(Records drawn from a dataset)
****************

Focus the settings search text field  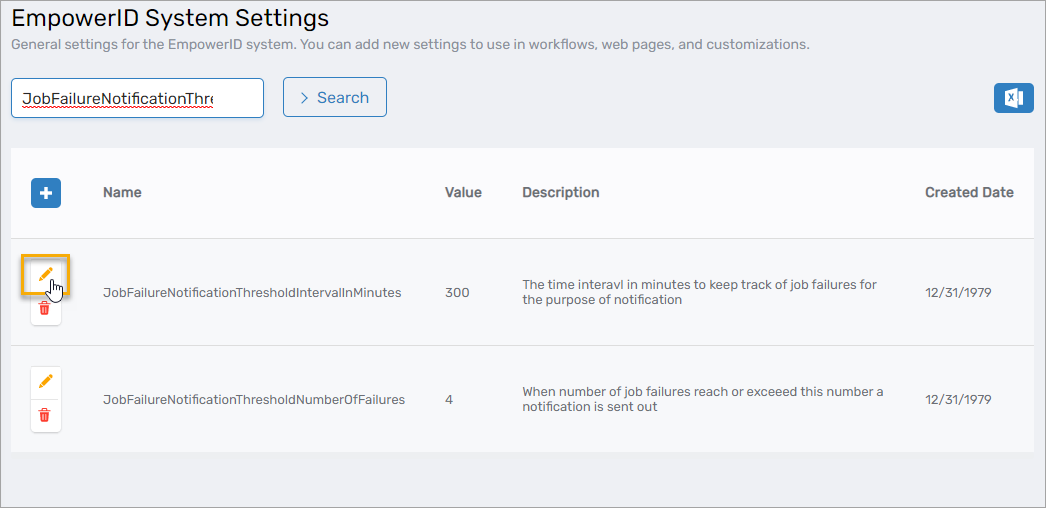click(137, 98)
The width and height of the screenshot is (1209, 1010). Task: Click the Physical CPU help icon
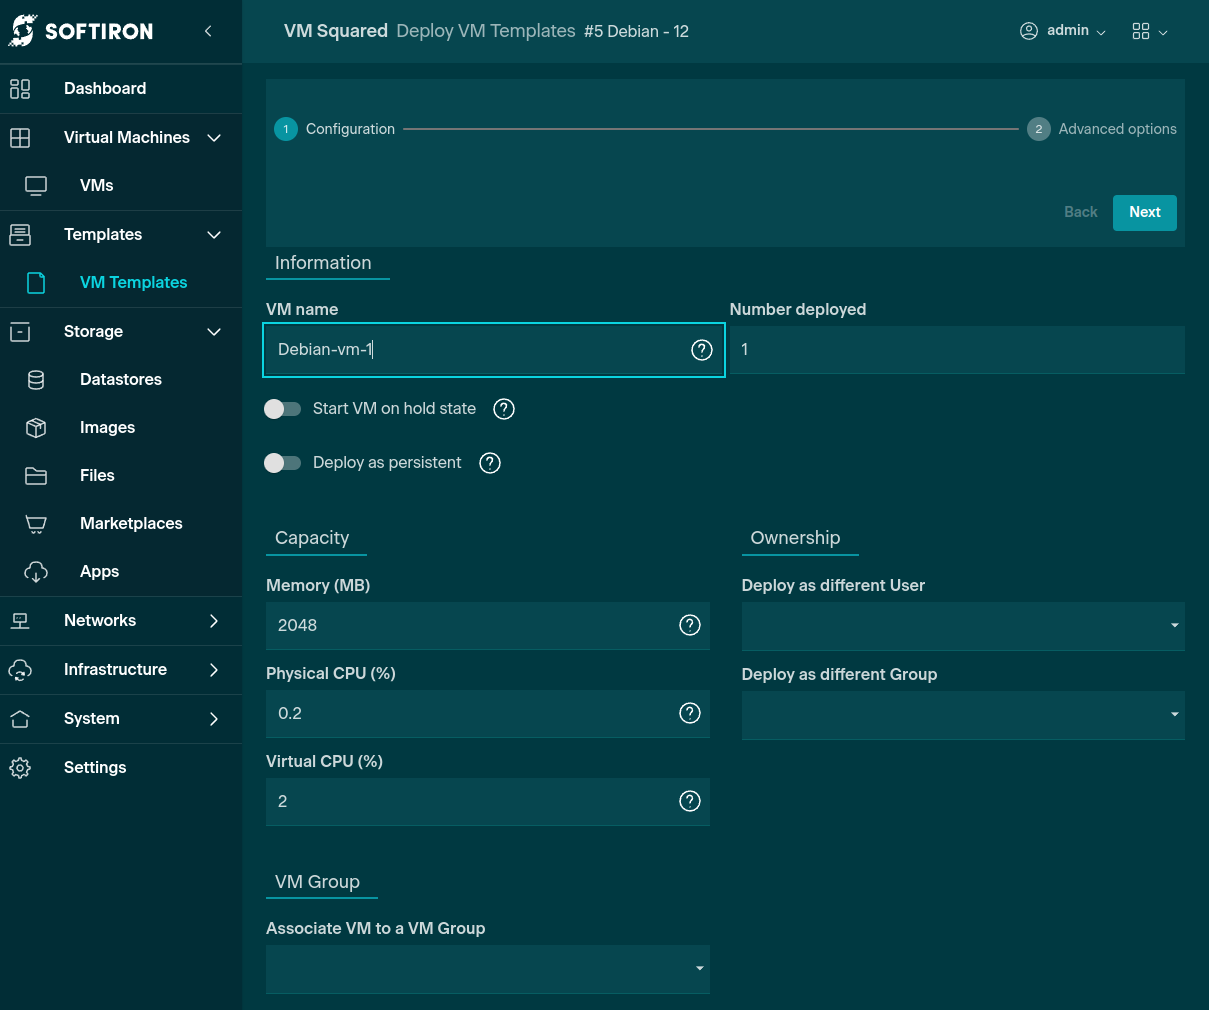pos(690,713)
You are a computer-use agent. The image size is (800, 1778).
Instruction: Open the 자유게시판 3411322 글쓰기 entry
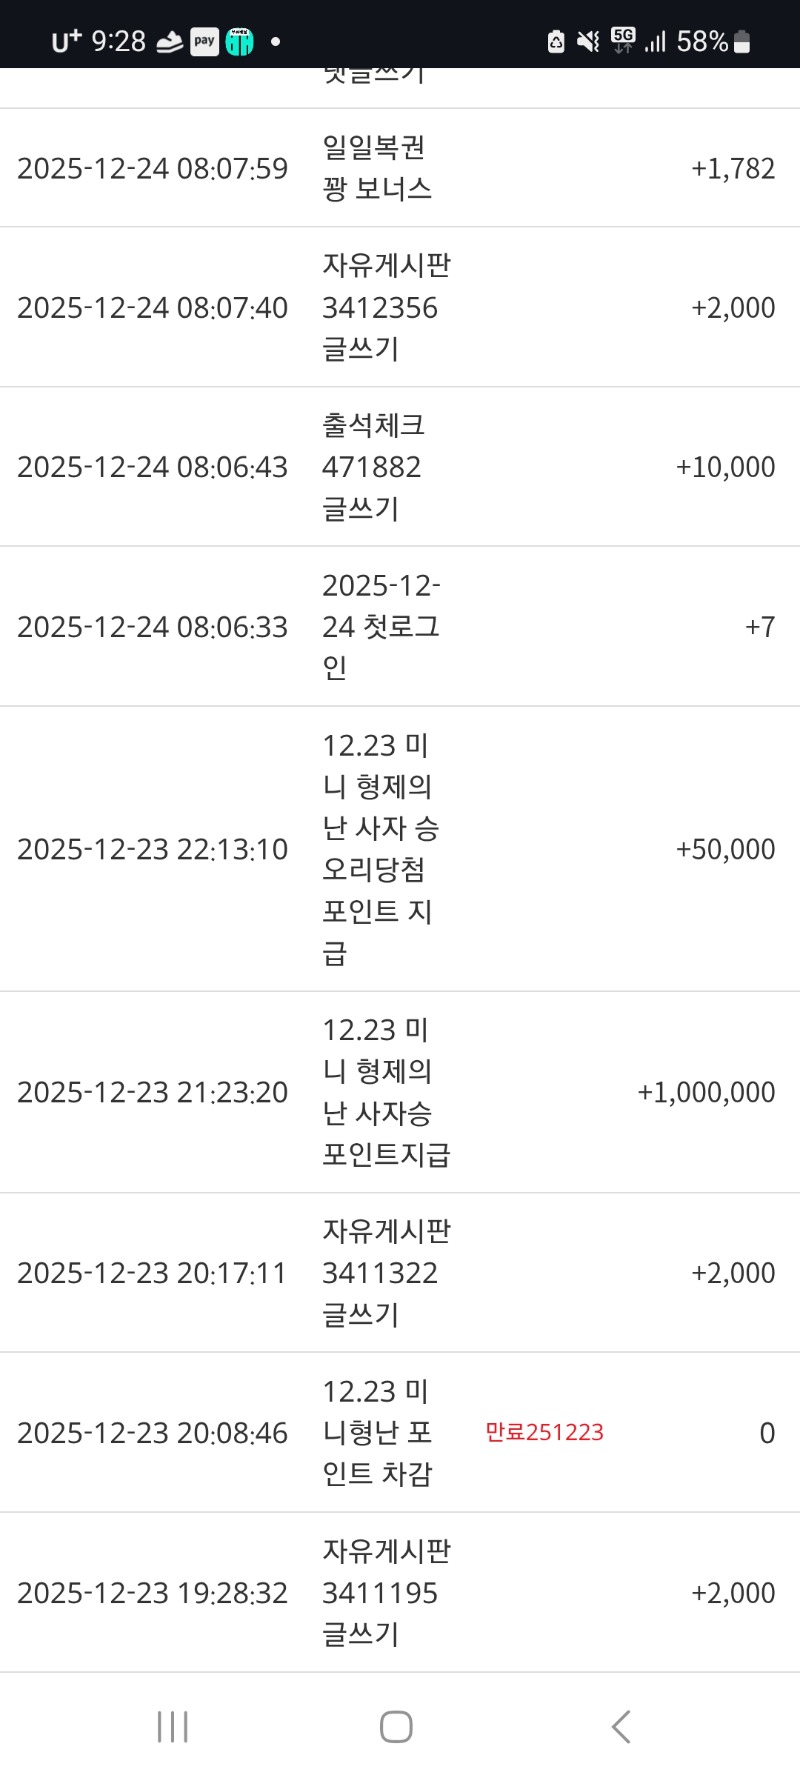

****************

### Task to complete
Your answer must consist solely of the lines from the one containing "You are a computer-use" through the last line of the records above, copied exactly, with every picture left out.

### Answer
You are a computer-use agent. The image size is (800, 1778).
Instruction: Open the 자유게시판 3411322 글쓰기 entry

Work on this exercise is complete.